Im in the same boat. I have been hunting the huntsville area also and I thought I had a little piece of property all to myself but, I thought wrong. There is just way too much pressure everywhere you go. Northern Utah has very little public property and I have just about given up on my turkey hunt after waiting five years to draw.
There are a few Walk-in-access properties up by Richmond and Clarkston that hold quite a few birds, but require a lot of hiking and a lot more patience. There are three WMAs that also hold some birds: Middle fork, Henefer/Echo, and East Canyon. Other than that, I don't know what to tell you. This hunt really sucks! I'll never put in for turkey again, what a waste of money!!!


----------



## reb8600 (Sep 8, 2007)

HJB said:


> There are three WMAs that also hold some birds: Middle fork, Henefer/Echo, and East Canyon. Other than that, I don't know what to tell you. This hunt really sucks! I'll never put in for turkey again, what a waste of money!!!

**Requests:**
a) According to the turkey-hunting thread, which three WMAs hold some birds?
b) Please write the next part of the turkey-hunting thread, starting after its last line.
The items are separate material, unrelated to the turkey-hunting thread.

Entries for locating words and elements:
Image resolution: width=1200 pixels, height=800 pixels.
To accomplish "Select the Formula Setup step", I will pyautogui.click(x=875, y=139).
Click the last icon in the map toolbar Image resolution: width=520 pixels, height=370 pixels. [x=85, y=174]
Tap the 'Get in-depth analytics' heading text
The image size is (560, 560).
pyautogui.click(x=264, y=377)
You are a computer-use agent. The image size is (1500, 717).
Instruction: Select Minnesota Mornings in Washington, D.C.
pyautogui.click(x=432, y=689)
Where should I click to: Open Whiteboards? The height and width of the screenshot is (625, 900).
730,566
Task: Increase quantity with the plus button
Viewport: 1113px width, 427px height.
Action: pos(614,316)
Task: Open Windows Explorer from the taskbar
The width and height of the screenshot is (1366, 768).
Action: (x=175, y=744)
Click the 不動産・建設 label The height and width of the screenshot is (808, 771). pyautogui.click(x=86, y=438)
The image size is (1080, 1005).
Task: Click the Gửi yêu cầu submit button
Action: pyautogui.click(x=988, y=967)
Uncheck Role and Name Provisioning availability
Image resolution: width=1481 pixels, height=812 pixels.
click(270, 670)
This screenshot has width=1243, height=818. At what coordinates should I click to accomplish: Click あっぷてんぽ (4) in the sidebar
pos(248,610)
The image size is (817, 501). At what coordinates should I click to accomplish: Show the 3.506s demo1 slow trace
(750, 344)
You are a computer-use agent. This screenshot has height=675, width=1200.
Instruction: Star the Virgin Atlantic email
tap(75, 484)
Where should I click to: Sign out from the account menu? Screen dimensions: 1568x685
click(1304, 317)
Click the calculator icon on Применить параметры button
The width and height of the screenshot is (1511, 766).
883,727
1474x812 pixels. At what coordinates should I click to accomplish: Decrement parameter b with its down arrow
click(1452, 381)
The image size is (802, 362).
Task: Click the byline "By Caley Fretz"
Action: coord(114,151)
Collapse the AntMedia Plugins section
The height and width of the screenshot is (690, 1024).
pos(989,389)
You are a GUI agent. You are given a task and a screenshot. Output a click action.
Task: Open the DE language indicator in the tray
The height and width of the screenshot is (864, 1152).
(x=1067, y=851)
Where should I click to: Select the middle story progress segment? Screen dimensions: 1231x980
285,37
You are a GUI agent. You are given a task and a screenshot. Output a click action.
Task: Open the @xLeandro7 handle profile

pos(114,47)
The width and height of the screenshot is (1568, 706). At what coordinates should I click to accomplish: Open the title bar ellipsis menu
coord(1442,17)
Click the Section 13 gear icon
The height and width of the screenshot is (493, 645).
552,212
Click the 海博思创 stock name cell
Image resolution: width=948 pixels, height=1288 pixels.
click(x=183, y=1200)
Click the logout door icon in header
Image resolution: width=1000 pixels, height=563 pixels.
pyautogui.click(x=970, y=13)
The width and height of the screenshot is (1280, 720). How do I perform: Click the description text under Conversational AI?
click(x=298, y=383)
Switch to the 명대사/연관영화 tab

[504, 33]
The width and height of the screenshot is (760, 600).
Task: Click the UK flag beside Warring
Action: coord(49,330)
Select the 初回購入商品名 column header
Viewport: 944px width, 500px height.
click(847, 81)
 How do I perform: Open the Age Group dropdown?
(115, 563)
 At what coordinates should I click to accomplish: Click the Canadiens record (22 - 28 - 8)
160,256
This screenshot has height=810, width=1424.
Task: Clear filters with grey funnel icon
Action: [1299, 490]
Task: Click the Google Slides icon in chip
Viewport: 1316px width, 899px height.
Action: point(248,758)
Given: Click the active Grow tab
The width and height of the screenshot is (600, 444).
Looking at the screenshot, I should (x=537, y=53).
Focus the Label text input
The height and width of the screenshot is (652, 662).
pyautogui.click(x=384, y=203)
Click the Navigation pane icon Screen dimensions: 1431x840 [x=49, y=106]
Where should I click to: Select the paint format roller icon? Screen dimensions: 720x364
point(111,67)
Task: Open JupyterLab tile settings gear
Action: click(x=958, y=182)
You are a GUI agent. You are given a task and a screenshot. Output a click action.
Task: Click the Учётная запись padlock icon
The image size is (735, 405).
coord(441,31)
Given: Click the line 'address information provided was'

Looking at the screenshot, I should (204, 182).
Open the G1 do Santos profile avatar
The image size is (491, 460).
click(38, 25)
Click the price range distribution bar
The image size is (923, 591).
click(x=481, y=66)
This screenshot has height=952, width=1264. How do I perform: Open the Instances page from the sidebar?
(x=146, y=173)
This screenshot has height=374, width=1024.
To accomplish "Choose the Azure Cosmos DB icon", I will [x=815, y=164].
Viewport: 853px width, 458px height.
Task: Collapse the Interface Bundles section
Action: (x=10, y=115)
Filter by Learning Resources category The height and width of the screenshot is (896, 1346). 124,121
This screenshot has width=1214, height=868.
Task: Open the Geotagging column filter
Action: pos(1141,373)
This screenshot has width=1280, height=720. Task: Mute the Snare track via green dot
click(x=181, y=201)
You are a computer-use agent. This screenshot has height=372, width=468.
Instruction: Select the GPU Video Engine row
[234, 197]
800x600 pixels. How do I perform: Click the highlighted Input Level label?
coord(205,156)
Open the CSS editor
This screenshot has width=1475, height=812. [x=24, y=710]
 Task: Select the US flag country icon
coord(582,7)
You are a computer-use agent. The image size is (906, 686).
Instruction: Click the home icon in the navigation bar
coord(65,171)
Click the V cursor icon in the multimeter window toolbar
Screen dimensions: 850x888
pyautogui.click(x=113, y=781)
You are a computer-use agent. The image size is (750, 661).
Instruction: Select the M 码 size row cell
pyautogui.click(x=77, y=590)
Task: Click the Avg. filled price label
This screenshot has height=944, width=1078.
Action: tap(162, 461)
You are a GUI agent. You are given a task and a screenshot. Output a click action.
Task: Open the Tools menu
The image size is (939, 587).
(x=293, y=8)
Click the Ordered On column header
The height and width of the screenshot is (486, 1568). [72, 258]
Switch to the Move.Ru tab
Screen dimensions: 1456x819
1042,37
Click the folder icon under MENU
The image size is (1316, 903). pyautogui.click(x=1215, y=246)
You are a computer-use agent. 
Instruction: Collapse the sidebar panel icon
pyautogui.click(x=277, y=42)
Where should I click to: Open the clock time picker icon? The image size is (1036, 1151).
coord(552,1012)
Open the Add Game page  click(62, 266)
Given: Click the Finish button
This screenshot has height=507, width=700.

**Expected responses:**
a) Middle fork, Henefer/Echo, and East Canyon.

b)
I thought they were up middle fork also. I walked 1.5 miles up it and no sign. I talked to some hikers and horseman and they hadnt seen any for a long time. I have never heard of any turkeys on the henefer/echo WMA. The East Canyon WMA, I have seen turkeys about 1 mile downstream but that is the closest I have seen them to that unit. I went into one walk in access and no turkey sign, in fact very few trees in the area. I have not seen any where near the number of turkeys while driving around in the past. I knew I should not have put me and the wife in for the general season turkey hunt in Northern Utah. I wont make that mistake again. I have talked to a lot of people that say they have not seen the number of turkeys this year as in past years.


----------



## scott_rn (Sep 11, 2007)

My little brother and I covered a lot of ground in a canyon on the east side of Cache Valley last saturday. We saw one poop and a couple of footprints. We ran into another guy who had seen one bird - and I'm not even sure if it was a tom?

I was really frustrated because my brother drew the tag and can only hunt weekends - it sucks because I have to work 2 of the three weekends of his hunt.

I was hiking in southern utah yesterday and heard a couple of toms gobble up a side canyon, I think I'll put in for a southern unit next year.


----------



## hurleyman (Oct 14, 2007)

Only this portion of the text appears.